With the increase in sugarcane production on the coast, the black population immigrated to the region through the slave trade. In the district of Morro Alto, a quilombola community was formed that resists and persists in the place until the present day.

Around 1900, the first church was built, in an ecumenical effort, when the population already wanted the creation of the district, because at the time the locality was part of the district of Marquês do Herval (currently Barra do Ouro). Finally, in 1913 the district (fourth district) was created, belonging to the then municipality of Conceição do Arroio (currently Osório), and its first sub-intendent was Mr. Lindolfo Gomes de Almeida. At the same time, the district registry was created. The clerks were Anselmo Gomes de Almeida, Cristóvão Schmitt and Alberto Pedro Schimidt. The first justices of the peace were José Fernando da Silva and Manoel Aguiar.

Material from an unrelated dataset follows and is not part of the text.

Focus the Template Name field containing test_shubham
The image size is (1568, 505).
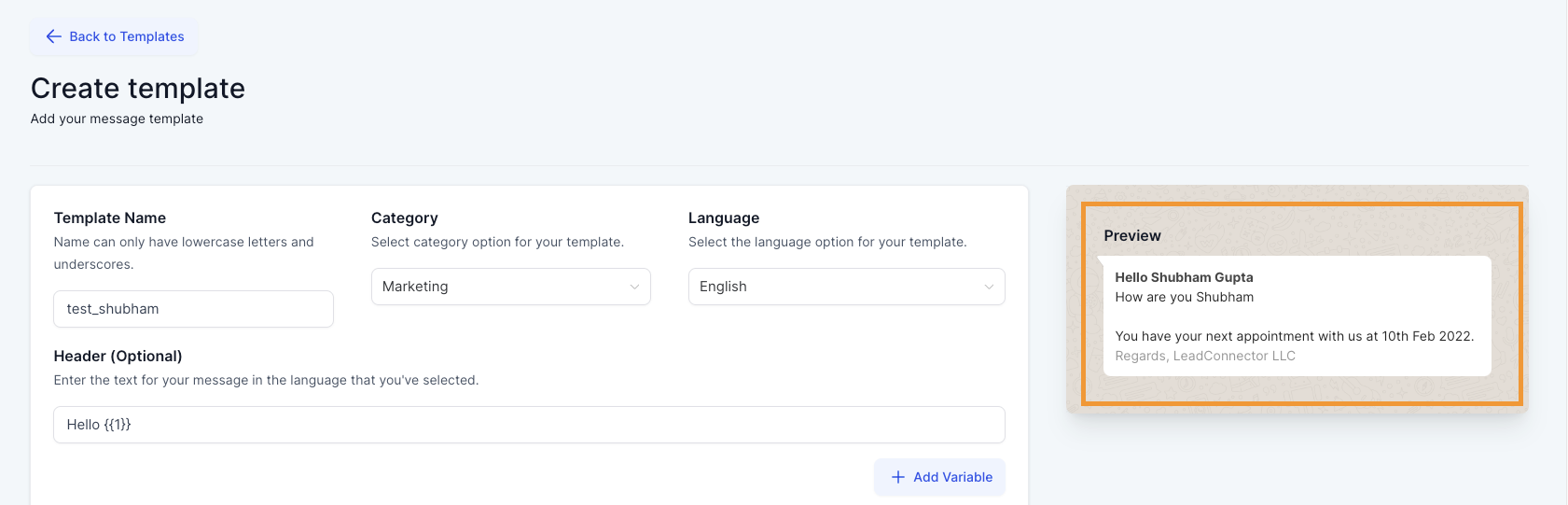pyautogui.click(x=194, y=309)
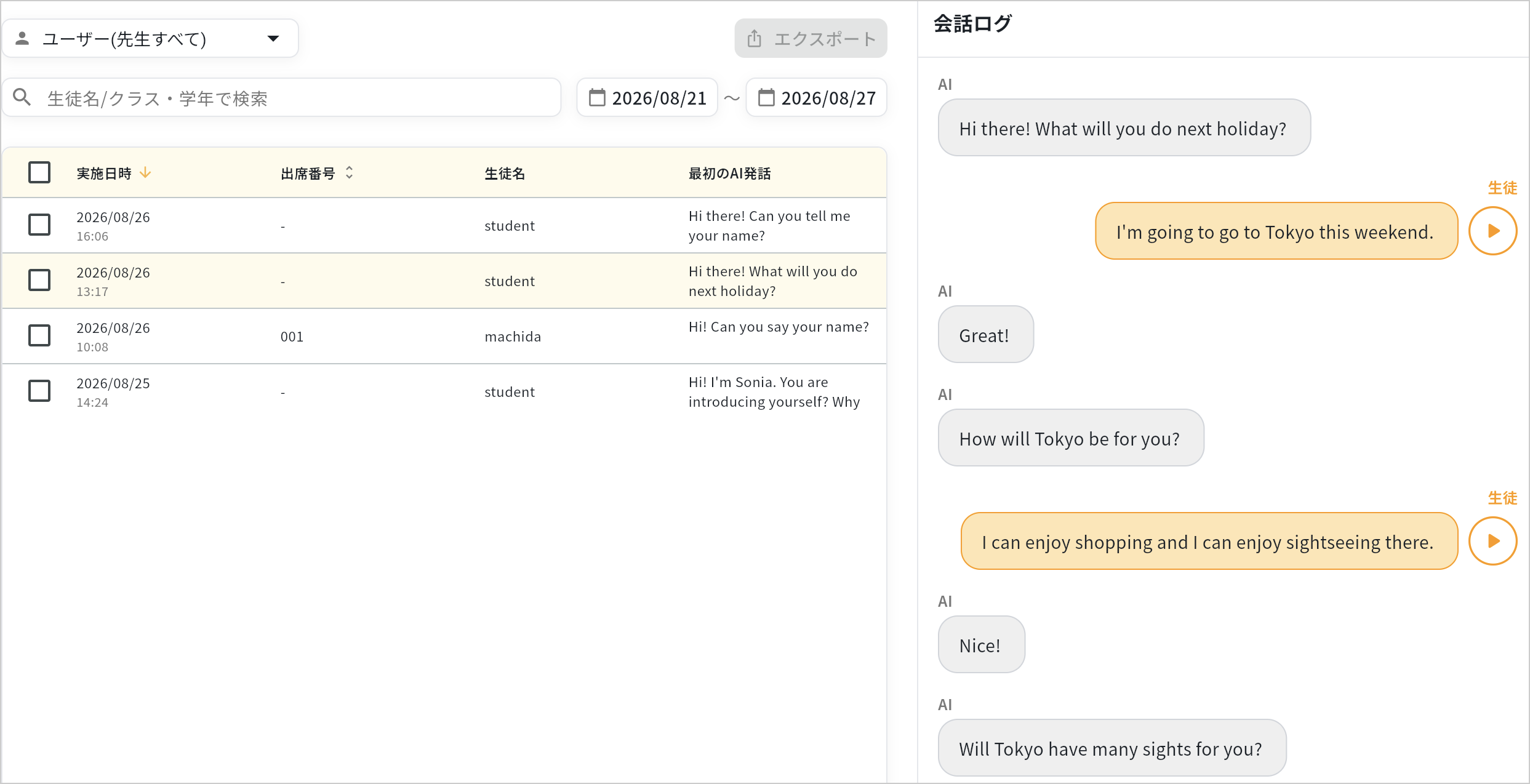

A resident, Jacob Hab, had set up a rudimentary plant that provided electricity to the population. When his "engine" broke down, Mr. João Vidor installed a powerful boiler that operated a mill, a peeler and a sawmill during the day and generated electricity at night. There were already small industries in the locality: broom, window frames, furniture, beverages, potteries, cellars, etc

In 1914, with the construction of a small port at "Fazenda do Leonardo", the town was renamed "Porto Cachoeira". There was a period of opening of roads and in 1927 the DEPRC navigation service was installed. In 1929, the current Igreja Matriz was built and the following year, the Grupo Escolar (scholar group, current E. E. Lourenço Leon Von Langendonck) was built.

In 1938 the locality was called "Vila General Daltro Filho", a name that generated political tensions, so that two years later it was renamed "Maquiné", a name that it maintains until today. In 1947 there was a major navigation accident, resulting in the death of 18 people, including deputy Osvaldo Bastos.